Türkiye kadar olmasa bile sermayeye aktarılan kaynakların arttığı son iki yıl Avrupa’da da yüksek enflasyon koşullarında yaşandı ve işçi ve emekçilerin gerçek ücretleri düştü. Son aylarda düşüşe geçse de örneğin gıda ve enerji fiyatları uçmuş, ücretlerse 1/3’ü kadar bile artmamıştı. İşçi ve emekçiler, sadece aşırı sağın propagandasıyla sınırlı olmayan, tüm Avrupa hükümetlerinin ortak politika olarak izledikleri göçmen karşıtlığından etkilenerek faturayı “yabancı” ve göçmenlere kesti.

Muhafazakar ve merkez sağ partiler AP seçimlerinde oy ve sandalye sayılarını korudular. İstisna, Fransa ve bu ülkede tekellerin yeni zuhur etmiş popülist Cumhurbaşkanı Macron ve partisi oldu. Partisi Le Pen’in aşırı sağ Ulusal Cephe’sinin yarısı kadar oy alamayan Macron parlamentoyu feshederek bu yaz seçim kararı almaktan kaçınamadı. Le Pen şimdi Fransa’nın gelecekteki başkanı olmaya hazırlanıyor.

Fransa’da hükümet sarsılırken Almanya’da sarsılmadan edemedi. Merkez sağ yüzde 30’u aşarak gücünü korudu, ama ikinciliği aşırı sağ AfD’ye kaptıran Başbakan Scholz’un merkez sol partisi SPD yüzde 14’le siyasal yaşamının dibini gördü. İki koalisyon ortağı da güç kaybetti; savaş yandaşı, hatta nükleer yanlısı bir politika izler olan Yeşiller örneğin yüzde 20.5’tan 12’ye gerileyerek ciddi bir yenilgi aldı.

Sarsıntı Belçika’da da yaşandı ve ülkenin bölünmesi yanlısı Flaman partisi yükselirken seçimleri kaybeden başbakan istifa edeceğini açıkladı.
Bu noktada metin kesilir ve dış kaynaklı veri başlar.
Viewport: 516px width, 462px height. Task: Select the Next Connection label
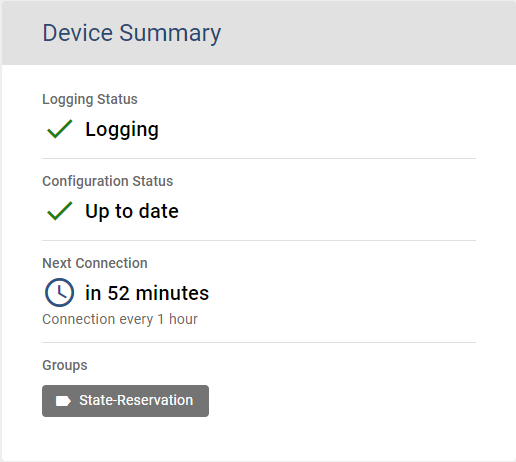click(x=95, y=263)
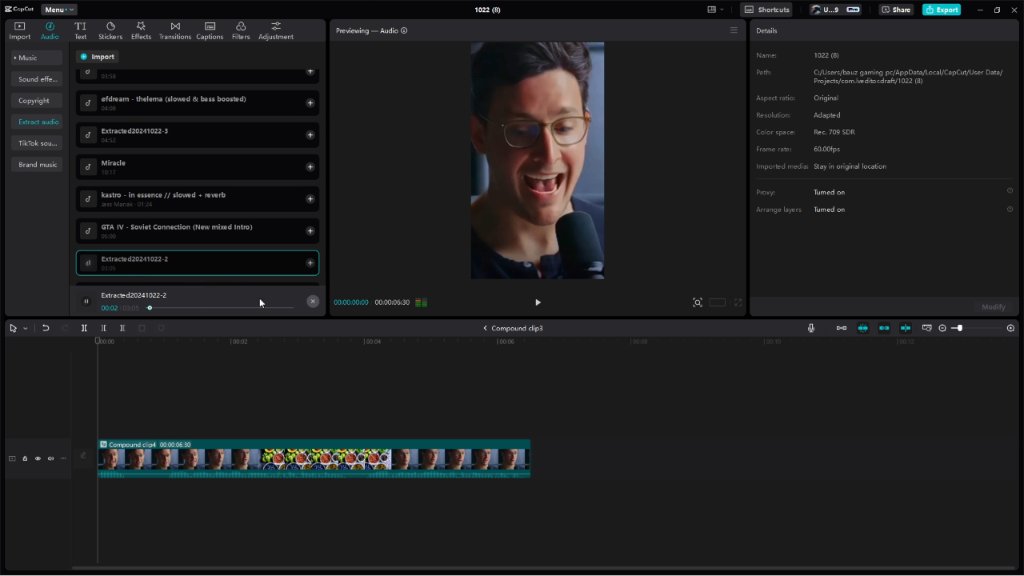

Aşırı sağın yükselişi, yine de Belçika’nın yanı sıra Hollanda’da Wilders, Macaristan’da Orban’la tahminlerin altında kaldı. Bir diğer tahminlerin altında oy toplayan, Almanya’da AfD oldu. Son aylarda düşüşe geçse de anketler bu partinin yüzde 20’yi aşmakta olduğunu işaret etmekteydi. Ancak 2019 seçimlerine göre oyunu yüzde 5 kadar artıran bu parti yüzde 16’da kaldı. Rakamın yine de yüksek olduğu ortada ve ilginci, AfD’nin oy oranını küçültenin, “sol” olarak yola çıkıp benzer ajitasyonuyla bu partinin oylarının bir bölümünü alarak yüzde 6’yı aşan Sahra’nın BSW’si olması.

Bugüne kadar sermaye ve merkez partilerin aşırı sağın önünü kesme yanlısı olduğuna inanılırken, bundan böyle Avrupa’da merkez sağın aşırı sağla yakınlaşması, hatta ittifakı olasılığı yükselişte. Bu eğilimin sözcülüğünü üstlenen AB Komisyonu Başkanı Ursula Von der Leyen’in yeniden aynı göreve seçilip seçilememesi iki eğilim arasındaki güncel güç dengesini gösterecek.